◆ Work to complete ◆
Which lines of the records contain the word "user"? Copy each one.

::: Dataset entries

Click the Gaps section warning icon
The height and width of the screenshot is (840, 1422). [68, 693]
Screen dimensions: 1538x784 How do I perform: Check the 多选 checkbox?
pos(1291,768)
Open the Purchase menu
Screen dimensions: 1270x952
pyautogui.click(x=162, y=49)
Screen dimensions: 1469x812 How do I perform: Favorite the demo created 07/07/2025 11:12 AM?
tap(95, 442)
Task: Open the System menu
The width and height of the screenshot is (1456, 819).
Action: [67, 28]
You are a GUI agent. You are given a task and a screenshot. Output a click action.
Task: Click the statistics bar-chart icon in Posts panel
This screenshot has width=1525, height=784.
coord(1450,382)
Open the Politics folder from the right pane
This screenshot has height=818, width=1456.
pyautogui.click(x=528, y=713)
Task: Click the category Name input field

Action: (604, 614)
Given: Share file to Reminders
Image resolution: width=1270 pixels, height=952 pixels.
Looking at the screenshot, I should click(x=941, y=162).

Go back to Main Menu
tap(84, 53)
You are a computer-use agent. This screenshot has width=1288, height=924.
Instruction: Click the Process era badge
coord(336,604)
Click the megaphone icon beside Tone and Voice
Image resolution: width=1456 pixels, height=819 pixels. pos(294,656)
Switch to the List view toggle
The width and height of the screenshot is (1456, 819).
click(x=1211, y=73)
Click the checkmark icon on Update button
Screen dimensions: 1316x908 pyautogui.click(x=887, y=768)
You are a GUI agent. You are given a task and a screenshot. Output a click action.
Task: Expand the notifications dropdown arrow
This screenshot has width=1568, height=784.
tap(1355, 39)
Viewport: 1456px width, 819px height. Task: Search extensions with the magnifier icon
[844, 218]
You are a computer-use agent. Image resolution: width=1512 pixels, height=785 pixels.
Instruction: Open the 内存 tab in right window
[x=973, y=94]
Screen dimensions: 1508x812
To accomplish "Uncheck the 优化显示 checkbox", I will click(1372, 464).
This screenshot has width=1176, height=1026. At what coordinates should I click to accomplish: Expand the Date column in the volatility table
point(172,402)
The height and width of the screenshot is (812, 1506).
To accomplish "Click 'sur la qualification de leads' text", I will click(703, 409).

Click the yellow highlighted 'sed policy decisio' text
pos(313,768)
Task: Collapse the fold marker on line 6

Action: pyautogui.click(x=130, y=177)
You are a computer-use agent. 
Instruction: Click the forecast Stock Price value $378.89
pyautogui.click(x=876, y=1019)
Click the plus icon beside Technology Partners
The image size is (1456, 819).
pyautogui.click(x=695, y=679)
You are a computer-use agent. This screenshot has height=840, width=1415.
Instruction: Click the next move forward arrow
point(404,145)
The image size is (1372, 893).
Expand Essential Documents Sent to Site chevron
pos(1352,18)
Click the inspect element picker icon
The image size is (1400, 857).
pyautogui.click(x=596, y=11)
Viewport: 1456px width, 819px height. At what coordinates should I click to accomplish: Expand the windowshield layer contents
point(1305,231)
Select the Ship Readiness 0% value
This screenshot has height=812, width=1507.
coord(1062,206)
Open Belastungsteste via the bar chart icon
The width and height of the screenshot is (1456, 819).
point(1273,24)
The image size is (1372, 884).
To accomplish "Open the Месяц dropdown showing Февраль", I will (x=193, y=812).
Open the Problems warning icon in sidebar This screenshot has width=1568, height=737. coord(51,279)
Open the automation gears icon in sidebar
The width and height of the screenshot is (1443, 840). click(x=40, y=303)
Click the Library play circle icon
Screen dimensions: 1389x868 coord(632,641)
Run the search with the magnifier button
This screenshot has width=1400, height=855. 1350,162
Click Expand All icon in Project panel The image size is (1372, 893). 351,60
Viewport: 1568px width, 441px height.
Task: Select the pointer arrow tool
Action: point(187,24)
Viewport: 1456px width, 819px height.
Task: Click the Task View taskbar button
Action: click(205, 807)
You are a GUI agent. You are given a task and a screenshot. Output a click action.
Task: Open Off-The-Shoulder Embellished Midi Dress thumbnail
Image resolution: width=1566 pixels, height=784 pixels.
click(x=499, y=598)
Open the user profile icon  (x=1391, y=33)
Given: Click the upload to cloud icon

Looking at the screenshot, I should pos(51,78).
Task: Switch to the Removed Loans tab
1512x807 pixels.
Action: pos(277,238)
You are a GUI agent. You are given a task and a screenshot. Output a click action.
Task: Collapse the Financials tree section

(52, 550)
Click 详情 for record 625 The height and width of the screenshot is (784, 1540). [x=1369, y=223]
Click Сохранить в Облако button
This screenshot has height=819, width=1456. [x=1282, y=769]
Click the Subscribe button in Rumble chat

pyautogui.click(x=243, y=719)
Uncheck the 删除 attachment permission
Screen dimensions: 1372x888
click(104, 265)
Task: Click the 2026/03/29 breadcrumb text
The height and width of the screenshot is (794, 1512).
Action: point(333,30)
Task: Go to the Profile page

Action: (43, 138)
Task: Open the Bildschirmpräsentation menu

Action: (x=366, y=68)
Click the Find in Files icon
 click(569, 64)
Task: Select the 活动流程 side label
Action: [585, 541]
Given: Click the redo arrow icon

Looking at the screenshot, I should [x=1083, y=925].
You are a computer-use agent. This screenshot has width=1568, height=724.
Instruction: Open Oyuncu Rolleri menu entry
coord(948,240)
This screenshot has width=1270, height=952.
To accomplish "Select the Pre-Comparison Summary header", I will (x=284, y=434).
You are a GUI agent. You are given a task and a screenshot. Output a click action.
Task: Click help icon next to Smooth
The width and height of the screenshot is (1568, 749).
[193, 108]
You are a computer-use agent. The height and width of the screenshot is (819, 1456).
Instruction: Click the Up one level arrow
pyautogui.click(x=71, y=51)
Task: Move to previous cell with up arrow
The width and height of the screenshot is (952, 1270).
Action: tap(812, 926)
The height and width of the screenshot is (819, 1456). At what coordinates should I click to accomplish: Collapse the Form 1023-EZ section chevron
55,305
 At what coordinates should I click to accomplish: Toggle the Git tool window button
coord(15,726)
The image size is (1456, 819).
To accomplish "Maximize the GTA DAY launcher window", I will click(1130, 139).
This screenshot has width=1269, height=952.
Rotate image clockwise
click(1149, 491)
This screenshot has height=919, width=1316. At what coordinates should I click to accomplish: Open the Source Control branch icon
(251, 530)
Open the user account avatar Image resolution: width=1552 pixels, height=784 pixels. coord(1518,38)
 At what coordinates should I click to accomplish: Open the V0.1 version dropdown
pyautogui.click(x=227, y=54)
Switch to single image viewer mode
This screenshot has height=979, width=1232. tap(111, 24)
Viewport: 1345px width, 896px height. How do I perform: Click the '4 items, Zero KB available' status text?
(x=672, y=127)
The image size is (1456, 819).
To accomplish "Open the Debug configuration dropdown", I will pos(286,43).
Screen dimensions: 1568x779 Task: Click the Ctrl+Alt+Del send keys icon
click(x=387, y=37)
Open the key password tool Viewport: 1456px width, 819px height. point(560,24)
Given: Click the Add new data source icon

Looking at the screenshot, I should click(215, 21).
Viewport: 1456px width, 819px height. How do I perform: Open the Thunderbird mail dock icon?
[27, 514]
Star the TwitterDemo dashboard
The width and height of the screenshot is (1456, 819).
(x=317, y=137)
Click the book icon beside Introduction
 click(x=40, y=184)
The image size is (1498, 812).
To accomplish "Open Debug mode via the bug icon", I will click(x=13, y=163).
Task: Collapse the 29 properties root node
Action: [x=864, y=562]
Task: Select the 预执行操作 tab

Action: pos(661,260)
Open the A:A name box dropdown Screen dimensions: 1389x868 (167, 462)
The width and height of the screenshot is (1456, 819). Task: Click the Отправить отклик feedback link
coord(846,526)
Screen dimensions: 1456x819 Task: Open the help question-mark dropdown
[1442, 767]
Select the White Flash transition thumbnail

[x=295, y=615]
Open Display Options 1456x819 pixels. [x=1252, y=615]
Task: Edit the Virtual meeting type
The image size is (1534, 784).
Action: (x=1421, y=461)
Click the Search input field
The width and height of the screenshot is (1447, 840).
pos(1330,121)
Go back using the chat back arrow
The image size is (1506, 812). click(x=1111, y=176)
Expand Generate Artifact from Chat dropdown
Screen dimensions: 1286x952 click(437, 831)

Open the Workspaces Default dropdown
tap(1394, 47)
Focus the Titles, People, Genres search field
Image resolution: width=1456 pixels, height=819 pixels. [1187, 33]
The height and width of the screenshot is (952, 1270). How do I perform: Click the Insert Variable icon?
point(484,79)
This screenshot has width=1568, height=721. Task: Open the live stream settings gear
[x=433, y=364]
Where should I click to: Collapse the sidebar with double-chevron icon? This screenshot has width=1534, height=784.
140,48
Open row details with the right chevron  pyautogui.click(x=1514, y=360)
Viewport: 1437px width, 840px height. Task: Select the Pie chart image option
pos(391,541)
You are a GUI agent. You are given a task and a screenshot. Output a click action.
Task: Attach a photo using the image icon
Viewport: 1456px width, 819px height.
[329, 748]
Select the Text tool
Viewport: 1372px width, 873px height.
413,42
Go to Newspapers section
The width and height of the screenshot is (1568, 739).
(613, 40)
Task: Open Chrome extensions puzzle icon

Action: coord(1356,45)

::::::

◆ Exercise solution ◆
Open the user profile icon  (x=1391, y=33)
Open the user account avatar Image resolution: width=1552 pixels, height=784 pixels. coord(1518,38)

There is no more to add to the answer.